Prudent lenders don’t just remove obsolete inventory from the borrowing base; they may proactively cap the amount of inventory they’re willing to use as collateral altogether in order to stay ahead of future obsolescence.
For example, a borrower may have $10MM in inventory on site, but the bank may have a policy that no more than $3MM of inventory be included in a client’s borrowing base (even though that only represents 30% of book value).
While a bank will cap borrowing to individual asset classes, as defined in the borrowing base definition within a loan agreement, it does not mean a borrower is able to finance the excluded amount with another lender.
Borrowing Base vs. LTV
A loan-to-value (LTV) is the proportion (or percentage) of an asset that a creditor is willing to lend against. A common example is 75% LTV for equipment; if the appraised value of that equipment comes in at $1MM, then 75% LTV represents a loan amount of $750,000.
Commercial banks also have LTV policies for working capital assets; common thresholds are 75% of “good” A/R and 50% of “good” INV (possibly subject to an inventory cap, as noted earlier).
“Good” A/R has been adjusted for concentration and aging, and “good” inventory has been adjusted for obsolescence, so borrowing base represents “value” when calculating LTV for a revolver and the variable credit limit up to and including the maximum credit limit.

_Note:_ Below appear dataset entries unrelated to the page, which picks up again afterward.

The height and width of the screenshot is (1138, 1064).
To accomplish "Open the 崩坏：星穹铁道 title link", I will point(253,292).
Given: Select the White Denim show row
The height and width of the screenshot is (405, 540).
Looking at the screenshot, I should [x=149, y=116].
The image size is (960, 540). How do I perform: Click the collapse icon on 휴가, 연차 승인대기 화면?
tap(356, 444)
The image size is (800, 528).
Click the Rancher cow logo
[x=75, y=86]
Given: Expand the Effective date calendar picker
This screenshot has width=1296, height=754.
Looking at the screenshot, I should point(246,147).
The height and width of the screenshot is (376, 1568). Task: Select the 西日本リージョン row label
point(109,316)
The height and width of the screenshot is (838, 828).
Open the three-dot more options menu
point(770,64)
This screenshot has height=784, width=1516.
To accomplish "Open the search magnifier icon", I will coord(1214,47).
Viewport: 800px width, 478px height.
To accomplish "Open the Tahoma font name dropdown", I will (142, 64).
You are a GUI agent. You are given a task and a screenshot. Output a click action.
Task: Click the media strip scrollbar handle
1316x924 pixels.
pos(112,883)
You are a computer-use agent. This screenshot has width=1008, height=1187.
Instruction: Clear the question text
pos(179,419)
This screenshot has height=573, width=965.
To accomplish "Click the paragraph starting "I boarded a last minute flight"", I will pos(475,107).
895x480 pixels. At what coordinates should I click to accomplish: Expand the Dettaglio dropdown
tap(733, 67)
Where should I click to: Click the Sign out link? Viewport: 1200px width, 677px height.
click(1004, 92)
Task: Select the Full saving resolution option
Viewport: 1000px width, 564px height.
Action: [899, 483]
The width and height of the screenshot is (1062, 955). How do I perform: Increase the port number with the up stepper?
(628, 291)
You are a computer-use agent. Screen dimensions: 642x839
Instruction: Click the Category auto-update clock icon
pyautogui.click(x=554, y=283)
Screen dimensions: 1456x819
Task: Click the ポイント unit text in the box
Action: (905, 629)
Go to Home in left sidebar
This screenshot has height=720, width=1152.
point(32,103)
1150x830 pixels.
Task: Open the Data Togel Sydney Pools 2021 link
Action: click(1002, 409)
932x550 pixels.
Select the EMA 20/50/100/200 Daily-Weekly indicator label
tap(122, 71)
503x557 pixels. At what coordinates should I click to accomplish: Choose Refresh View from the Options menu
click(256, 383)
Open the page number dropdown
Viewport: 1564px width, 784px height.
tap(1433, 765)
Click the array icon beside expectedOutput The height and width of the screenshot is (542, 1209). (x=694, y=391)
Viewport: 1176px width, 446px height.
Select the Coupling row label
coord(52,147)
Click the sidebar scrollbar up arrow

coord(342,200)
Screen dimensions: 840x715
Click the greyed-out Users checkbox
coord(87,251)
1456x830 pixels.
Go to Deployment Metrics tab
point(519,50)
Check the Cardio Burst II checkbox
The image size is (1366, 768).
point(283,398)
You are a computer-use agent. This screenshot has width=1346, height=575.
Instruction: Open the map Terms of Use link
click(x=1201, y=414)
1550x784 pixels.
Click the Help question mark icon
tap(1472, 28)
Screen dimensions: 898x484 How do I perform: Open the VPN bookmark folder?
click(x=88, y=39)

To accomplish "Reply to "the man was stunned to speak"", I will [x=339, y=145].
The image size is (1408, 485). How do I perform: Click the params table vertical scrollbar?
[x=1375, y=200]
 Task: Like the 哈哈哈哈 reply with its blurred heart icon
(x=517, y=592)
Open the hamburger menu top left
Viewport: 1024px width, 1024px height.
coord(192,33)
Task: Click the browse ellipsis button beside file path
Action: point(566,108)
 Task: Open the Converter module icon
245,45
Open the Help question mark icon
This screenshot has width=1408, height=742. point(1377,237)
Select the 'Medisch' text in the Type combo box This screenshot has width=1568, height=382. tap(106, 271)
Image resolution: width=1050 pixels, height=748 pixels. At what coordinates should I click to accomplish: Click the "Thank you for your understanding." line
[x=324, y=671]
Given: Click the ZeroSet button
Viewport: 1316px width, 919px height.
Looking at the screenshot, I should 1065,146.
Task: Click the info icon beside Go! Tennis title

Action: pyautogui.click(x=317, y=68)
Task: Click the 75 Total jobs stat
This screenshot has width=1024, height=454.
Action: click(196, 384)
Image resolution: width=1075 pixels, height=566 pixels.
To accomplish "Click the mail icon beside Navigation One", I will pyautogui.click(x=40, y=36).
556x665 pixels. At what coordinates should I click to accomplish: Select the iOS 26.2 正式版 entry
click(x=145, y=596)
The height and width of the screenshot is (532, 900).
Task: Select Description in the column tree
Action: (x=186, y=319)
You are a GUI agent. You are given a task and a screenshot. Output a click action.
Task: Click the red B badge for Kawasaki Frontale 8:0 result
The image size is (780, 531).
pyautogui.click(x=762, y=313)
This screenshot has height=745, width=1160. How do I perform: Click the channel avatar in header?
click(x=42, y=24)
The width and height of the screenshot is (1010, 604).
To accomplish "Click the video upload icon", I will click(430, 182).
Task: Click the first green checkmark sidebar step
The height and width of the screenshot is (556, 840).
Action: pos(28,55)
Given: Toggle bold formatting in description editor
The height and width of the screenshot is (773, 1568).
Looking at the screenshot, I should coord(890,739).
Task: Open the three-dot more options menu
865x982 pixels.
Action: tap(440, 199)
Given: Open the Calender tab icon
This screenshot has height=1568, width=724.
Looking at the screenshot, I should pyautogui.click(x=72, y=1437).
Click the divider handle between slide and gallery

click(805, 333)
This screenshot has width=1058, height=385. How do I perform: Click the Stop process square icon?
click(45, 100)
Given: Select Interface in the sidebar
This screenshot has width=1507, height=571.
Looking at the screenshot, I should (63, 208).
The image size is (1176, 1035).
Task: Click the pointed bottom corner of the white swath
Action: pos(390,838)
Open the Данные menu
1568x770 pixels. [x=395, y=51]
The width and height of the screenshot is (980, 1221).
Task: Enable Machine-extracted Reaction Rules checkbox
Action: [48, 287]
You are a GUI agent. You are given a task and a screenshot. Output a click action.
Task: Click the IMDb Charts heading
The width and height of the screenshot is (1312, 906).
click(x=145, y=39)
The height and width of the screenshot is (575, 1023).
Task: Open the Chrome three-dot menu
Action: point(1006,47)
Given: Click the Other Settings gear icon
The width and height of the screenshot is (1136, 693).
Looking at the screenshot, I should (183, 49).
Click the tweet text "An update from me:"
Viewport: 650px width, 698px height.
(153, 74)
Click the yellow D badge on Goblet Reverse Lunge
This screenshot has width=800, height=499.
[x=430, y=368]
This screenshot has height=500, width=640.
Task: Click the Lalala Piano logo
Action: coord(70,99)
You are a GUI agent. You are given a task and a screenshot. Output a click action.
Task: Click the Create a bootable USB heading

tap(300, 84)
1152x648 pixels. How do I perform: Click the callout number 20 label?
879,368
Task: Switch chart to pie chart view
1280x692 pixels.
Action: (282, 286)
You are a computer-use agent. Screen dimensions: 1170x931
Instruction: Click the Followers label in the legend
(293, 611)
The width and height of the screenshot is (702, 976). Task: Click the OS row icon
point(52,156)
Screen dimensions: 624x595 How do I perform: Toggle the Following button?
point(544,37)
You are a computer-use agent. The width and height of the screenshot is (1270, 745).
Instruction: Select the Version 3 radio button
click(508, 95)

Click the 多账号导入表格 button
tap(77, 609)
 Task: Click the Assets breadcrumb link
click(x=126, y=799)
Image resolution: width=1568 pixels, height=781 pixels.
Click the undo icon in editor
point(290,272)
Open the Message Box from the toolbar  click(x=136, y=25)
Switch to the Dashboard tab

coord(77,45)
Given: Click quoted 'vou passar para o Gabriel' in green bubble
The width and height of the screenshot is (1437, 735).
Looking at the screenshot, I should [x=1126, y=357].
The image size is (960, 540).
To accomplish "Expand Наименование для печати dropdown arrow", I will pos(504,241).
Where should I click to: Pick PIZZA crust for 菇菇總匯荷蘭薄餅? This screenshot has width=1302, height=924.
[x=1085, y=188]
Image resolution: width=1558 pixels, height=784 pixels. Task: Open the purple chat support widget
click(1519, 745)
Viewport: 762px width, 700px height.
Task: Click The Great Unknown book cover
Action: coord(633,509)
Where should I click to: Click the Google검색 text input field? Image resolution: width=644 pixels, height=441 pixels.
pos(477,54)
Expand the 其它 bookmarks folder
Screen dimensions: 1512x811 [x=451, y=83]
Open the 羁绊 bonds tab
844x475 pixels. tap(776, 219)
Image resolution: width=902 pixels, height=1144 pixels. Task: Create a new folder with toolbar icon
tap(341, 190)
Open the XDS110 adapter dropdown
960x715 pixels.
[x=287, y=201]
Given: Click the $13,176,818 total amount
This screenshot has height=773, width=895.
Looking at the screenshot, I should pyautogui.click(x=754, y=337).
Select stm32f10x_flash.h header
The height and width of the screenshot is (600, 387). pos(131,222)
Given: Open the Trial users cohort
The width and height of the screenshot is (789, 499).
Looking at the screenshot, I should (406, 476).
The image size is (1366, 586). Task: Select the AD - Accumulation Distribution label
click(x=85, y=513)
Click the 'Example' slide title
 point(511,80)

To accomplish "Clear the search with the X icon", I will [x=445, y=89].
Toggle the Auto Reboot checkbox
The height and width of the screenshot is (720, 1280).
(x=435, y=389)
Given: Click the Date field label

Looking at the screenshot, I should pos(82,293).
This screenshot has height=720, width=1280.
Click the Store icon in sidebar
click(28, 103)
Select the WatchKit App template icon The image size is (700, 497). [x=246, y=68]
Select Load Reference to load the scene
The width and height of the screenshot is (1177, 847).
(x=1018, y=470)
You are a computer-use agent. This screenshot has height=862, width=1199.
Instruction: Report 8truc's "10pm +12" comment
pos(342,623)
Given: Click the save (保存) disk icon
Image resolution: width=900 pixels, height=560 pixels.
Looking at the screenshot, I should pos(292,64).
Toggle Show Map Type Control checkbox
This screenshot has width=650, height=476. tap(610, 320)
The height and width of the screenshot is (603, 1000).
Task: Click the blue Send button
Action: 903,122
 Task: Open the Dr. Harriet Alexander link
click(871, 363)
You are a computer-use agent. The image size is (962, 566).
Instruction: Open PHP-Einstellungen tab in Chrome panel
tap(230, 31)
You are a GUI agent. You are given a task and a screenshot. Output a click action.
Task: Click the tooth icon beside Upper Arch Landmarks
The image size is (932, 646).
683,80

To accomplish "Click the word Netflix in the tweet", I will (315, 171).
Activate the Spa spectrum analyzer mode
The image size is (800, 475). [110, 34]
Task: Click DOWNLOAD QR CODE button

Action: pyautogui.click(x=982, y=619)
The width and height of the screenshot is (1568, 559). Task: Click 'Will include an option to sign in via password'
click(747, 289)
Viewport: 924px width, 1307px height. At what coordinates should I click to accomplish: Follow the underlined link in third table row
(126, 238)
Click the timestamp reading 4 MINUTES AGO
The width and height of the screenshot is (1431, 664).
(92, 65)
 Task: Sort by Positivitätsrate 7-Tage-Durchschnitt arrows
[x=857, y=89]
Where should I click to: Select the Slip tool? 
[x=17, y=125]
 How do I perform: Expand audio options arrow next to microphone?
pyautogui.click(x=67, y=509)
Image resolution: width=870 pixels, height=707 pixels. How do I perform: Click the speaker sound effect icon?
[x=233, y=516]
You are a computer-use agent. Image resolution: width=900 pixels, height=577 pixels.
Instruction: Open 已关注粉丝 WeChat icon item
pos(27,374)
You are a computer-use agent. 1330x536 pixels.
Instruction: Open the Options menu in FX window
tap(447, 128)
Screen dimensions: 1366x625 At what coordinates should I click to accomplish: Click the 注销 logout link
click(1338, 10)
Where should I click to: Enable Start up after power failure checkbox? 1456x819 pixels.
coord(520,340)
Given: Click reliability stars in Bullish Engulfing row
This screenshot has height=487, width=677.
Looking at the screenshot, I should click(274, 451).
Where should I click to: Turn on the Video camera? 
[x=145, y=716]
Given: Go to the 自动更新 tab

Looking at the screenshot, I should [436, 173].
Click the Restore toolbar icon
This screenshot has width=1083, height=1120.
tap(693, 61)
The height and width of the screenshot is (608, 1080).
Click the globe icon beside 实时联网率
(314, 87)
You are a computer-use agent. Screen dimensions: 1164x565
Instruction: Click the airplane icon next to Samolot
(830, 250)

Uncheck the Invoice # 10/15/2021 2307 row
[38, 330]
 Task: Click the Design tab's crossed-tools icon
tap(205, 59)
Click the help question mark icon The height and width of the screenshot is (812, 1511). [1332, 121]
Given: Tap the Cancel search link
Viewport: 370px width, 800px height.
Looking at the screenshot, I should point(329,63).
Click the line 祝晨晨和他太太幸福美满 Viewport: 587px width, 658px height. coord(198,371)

Why is a Borrowing Base Important?
Understanding the true value of collateral is paramount when structuring credit, since these assets serve as primary security for the lender under a general security agreement if a borrower triggers an event of default and it can’t be remedied or refinanced.
Extending a revolving line of credit to a commercial borrower without understanding and monitoring its borrowing base is like offering a commercial mortgage on a property without an appraisal.
Monitoring a Borrowing Base
As commercial borrowers grow and their revolving credit lines get larger, tighter controls are usually introduced to help monitor the value of working capital assets.
The most common means of control is margining. Margining is where a borrower is required to provide an aged A/R and INV listing at regular intervals, along with management’s borrowing base attestation (calculated monthly, quarterly, or annually). As the client’s borrowing base changes, the amount management is permitted to draw against the maximum credit limit on its revolver will vary accordingly.
Margining ensures that a borrower isn’t able to draw more funds against its operating line than there is security to backstop that exposure.